STOPER VE FORVET ALACAĞIZ 

-Stoperler için Milosevic ve Pedro Franco'nun durumuna göre karar vereceğim demiştiniz. Stoper sayısına karar verdiniz mi?

"Stoper alacağız. Sayısal olarak eksiğiz. Şu anda 3 stoperimiz var. Bu rakamı 4'e çıkarmamız gerekiyor. Gelişmelere göre hareket edeceğiz. Milosevic ve Pedro fazla gelebilir ama iyi olursa kalabilirler de. Almanya kampındaki performanslarından memnunum. İkisi de iyi çocuklar. Onları müsabakalarda görmem gerekiyor. Geçen seneden birtakım kanaatlerimiz var. Forvette bir transfer söz konusu. Hem marka değeri ve hem oyunculuğu bize katkı yapacak oyuncu bulmak zor. Arayışlarımız var. Kolay bir şey değil. Çok büyük katkı yapan Demba Ba'nın arkasından bir oyuncu alacağız. Onun dışında gelişmelere göre ortaya, kenara, ileriye, geriye başka oyuncular bakılır. Transfer bitene kadar giden olabilir gelen olabilir."

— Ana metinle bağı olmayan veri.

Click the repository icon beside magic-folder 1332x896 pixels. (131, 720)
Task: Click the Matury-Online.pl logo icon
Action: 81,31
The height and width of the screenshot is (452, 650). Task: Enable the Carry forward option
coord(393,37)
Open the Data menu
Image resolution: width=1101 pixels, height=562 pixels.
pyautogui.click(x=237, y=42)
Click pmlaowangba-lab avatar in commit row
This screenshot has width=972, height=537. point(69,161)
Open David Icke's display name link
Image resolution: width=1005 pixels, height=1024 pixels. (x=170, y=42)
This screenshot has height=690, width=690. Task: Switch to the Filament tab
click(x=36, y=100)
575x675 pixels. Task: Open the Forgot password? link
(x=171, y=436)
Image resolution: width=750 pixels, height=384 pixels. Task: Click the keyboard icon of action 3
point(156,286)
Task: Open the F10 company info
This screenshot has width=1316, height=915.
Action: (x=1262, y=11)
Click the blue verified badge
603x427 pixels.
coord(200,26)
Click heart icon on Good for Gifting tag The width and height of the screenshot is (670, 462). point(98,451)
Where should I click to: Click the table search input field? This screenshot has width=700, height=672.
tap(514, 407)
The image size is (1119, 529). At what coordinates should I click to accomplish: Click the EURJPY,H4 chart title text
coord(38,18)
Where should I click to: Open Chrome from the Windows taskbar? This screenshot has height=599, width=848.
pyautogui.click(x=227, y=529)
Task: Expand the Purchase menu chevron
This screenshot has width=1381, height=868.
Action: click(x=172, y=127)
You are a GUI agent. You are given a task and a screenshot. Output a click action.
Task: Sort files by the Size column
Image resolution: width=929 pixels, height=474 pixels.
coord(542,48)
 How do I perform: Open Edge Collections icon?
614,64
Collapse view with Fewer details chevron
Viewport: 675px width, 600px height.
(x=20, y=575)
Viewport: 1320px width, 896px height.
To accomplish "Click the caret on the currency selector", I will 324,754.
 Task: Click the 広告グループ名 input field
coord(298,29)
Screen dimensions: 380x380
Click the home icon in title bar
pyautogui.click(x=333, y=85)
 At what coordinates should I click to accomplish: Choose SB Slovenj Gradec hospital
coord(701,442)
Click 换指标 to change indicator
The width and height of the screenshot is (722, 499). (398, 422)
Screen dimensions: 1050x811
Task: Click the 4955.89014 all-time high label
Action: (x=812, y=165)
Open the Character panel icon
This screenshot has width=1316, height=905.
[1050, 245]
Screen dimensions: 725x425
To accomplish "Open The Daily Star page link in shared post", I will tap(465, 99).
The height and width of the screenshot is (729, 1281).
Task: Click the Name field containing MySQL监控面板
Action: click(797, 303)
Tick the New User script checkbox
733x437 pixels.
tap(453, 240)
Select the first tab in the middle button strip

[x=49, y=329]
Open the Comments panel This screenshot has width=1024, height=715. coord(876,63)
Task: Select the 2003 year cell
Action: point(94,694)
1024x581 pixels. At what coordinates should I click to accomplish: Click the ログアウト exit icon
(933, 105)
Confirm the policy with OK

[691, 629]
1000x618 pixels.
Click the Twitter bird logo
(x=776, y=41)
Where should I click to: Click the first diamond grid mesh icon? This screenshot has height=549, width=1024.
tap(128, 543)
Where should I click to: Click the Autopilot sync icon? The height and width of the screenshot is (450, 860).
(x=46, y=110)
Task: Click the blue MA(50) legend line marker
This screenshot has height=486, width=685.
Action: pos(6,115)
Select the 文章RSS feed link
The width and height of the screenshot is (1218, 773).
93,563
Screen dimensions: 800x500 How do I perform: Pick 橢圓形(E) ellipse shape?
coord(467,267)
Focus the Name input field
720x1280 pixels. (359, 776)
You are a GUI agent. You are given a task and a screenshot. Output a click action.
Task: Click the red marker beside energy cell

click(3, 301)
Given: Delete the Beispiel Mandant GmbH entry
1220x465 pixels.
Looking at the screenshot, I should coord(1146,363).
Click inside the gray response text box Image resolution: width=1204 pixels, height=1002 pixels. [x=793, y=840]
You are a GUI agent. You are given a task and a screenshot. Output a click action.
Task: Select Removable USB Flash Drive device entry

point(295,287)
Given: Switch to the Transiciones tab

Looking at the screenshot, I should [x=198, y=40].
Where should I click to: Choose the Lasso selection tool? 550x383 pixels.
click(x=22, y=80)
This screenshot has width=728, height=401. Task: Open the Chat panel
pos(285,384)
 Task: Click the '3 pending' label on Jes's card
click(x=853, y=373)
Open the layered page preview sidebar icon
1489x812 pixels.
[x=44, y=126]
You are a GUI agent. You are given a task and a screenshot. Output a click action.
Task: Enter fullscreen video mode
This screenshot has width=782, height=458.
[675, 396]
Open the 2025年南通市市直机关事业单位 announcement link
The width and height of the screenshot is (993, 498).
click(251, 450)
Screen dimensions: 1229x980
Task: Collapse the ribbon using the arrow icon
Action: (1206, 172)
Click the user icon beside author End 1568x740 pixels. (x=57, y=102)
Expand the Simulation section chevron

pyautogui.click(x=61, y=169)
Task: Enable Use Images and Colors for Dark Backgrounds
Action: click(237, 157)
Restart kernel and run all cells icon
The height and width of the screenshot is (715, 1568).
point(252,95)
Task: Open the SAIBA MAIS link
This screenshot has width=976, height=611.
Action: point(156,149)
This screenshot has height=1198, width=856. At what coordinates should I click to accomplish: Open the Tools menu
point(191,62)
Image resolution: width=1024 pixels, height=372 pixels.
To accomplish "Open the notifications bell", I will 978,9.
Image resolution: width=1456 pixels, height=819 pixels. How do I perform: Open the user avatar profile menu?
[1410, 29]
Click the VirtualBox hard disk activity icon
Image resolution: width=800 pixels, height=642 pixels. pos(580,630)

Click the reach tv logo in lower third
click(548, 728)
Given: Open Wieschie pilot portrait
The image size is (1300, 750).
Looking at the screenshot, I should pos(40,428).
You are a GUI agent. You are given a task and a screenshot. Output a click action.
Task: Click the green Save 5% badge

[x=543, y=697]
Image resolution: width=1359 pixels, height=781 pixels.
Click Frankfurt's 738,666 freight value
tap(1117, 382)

BEKLENTİYE CEVAP VEREMİYORUZ

"Geçmişe göre Türk futbolu endüstriyel manada uluslararası takımlardan aşağı değil. Rakamlar büyüdü, para, sermaye büyüdü. Tesisler de giderek artarak gelişiyor. Kulüplerin yapısında değişim var ama büyük girdilere rağmen o beklentiye cevap veremiyoruz."

YÖNETİM ZİHNİYETİ BOZUK

"Önce kulüplerin yapısı değişmeli. Paralar çok büyük ama kulüpler şirket mantığıyla değil de Dernekler Kanunu'na göre yönetiliyor. Paranız varsa 10 kişiyle bir kulübü yönetir ve borç yapıp gidersiniz. Şimdiki yapı budur. Bir de kulübü satın alırsınız yaptığınız borç sizi bağlar. Henüz buna geçmedik."

ENES-ARDA YETMEZ

“Enes, Arda, Atınç gitti ama bunlar yeterli değil, sayısının artması gerekiyor. Sürekli olması gerekiyor. Hepimiz şu anda futbolun kapital tarafını düşünüyoruz. Kulüpler de kazanç hanesini düşündüğü için maç yapıyor fakat eğitim sürecini iyi kullanamıyoruz.” 

SİSTEM HATASI VAR

Türkiye'de futbol geçim kaynağı olarak, iş alanı olarak kullanılıyor. Bunu iyi değerlendirmek lazım, kullanmak değil. Son yıllarda zahmete girilmiyor, her şeyi kolaycılıkla ele geçirmek istiyoruz. Yapısal reform gerekiyor.

SADECE MOTİVASYON YETMEZ

"Oyuncuya sadece 'Hadi aslanım çık sahaya, yenersin' demek palavra olur. Ben futbolcunun 1 saatini satın almadım, her gününü, hayatını satın aldım takım için. Oyuncu bu mesleğe kendini vermeli. Zaten zamanı ailesinden çok tesiste arkadaşlarıyla geçiyor. Rahat ve huzur şart, idman sonrası hemen gitmek yerine tesiste arkadaşlarıyla sohbet edip, çay, kahve içip öylece gidebilir. Bunu yaparken ailesiyle beraber olsun, eğlensin ama iş ciddiyetinde bunu yapsın."

İNCİLER...

Kerim Frei ve Oğuzhan patlamalı

Burak Yılmaz, Volkan Şen gibi dibi gören futbolcuları tekrar vitrine çıkardığımız gibi Beşiktaş'ta da Kerim, Oğuzhan gibi oyunculardan patlama bekliyor taraftar. Biz de öncelikle elimizdeki oyuncuları yukarı çıkarmak istiyoruz."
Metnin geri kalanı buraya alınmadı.